A Universidade de São Paulo finalizou a clonagem do primeiro porco modificado geneticamente para xenotransplante na América Latina. O animal foi desenvolvido pelo Instituto do Coração do Hospital das Clínicas da USP com objetivo de criar órgãos compatíveis para transplante em pacientes humanos.

Avanço científico nacional

O xenotransplante representa uma alternativa para enfrentar a carência de órgãos no Brasil. Dados do Sistema Nacional de Transplantes mostram que mais de 65 mil brasileiros estão em listas de espera. Apenas 20% dos pacientes recebem transplante anualmente.

O programa XenoBR iniciou suas atividades há dois anos com recursos da Fundação de Amparo à Pesquisa do Estado de São Paulo. Cientistas modificaram células suínas para diminuir processos de rejeição imunológica.

"Estamos criando uma plataforma tecnológica nacional que pode transformar o cenário dos transplantes no Brasil", declarou Silvano Raia, coordenador da pesquisa, durante evento na Academia Nacional de Medicina.

Cenário mundial da tecnologia

Outros países já registram progressos em xenotransplante. Médicos norte-americanos realizaram em 2022 o primeiro transplante renal de porco em humano.
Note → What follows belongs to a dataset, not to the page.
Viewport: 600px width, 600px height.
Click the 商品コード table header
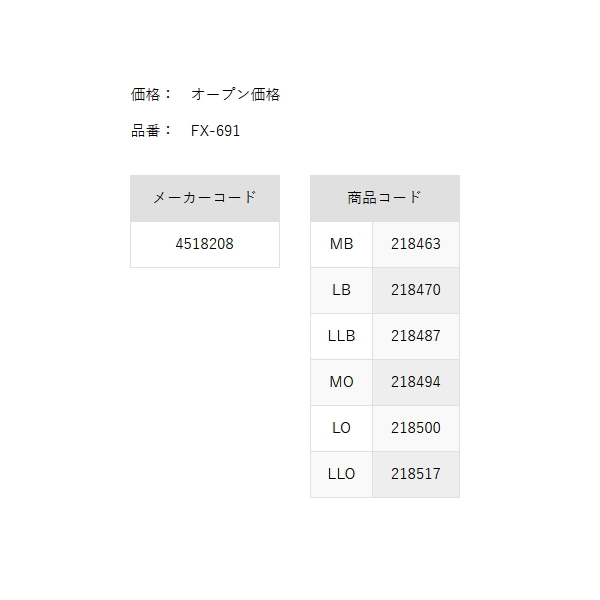(x=385, y=198)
Posteriormente, foram executados transplantes cardíacos experimentais. A China mantém programas de xenotransplante há mais de dez anos.

Especialistas avaliam o projeto brasileiro como relevante, mas alertam para questões pendentes. O xenotransplante apresenta riscos de contaminação viral entre espécies. Existem também discussões sobre ética animal e aspectos religiosos.
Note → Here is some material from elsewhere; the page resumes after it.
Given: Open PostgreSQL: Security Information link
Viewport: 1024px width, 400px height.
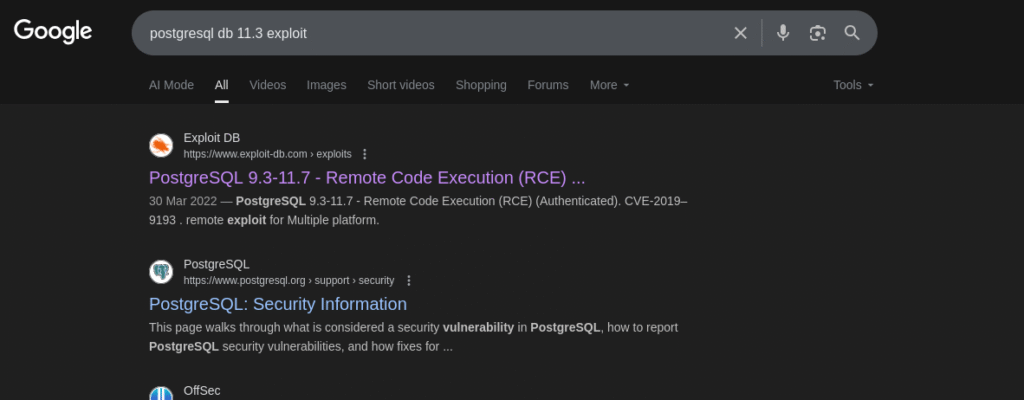Looking at the screenshot, I should point(278,304).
"A tecnologia é promissora, mas precisamos de protocolos rigorosos de segurança e uma discussão ampla com a sociedade sobre os aspectos éticos envolvidos", avalia Maria Helena Magalhães, especialista em bioética da Universidade Federal de Minas Gerais.

Obstáculos regulatórios

A implementação clínica do xenotransplante no país enfrenta etapas complexas. A Agência Nacional de Vigilância Sanitária deve estabelecer normas específicas para a tecnologia. Os custos elevados podem restringir o acesso inicial aos procedimentos.

O Observatório DF, que monitora políticas de saúde pública, enfatiza a necessidade de democratizar inovações científicas. "Tecnologias inovadoras como o xenotransplante devem ser desenvolvidas com foco na equidade de acesso, especialmente considerando a realidade do SUS", indica a organização em relatório sobre medicina regenerativa.

Pesquisas internacionais estimam custos entre 200 mil e 500 mil dólares por xenotransplante nos estágios iniciais. A viabilização no sistema público exigiria investimentos em infraestrutura e treinamento profissional.

Cronograma de testes

A equipe da USP programou testes pré-clínicos em primatas para os próximos dois anos. O planejamento inclui estudos de segurança antes de possível autorização para testes humanos. O projeto conta com apoio de instituições internacionais especializadas.

A iniciativa visa formar especialistas na área. Atualmente, apenas três laboratórios brasileiros têm capacidade para desenvolver xenotransplante. Eles se localizam em São Paulo e Rio de Janeiro.

Como esta tecnologia impactará efetivamente o sistema de saúde nacional? A resposta depende da integração entre avanços científicos e políticas públicas.

Cenário de implementação

O xenotransplante brasileiro surge em momento oportuno para o país. O Brasil tem experiência consolidada em transplantes tradicionais e infraestrutura de pesquisa estabelecida. Contudo, a transição da pesquisa para aplicação clínica demandará coordenação entre universidades, indústria e órgãos reguladores.

A experiência global demonstra que países líderes em xenotransplante investiram décadas antes dos primeiros resultados clínicos. O Brasil inicia com defasagem técnica, mas pode acelerar o desenvolvimento utilizando conhecimentos já comprovados mundialmente. A eficácia da estratégia nacional será avaliada nos próximos anos, quando os resultados pré-clínicos evidenciarem a segurança e praticabilidade da metodologia desenvolvida pela equipe brasileira.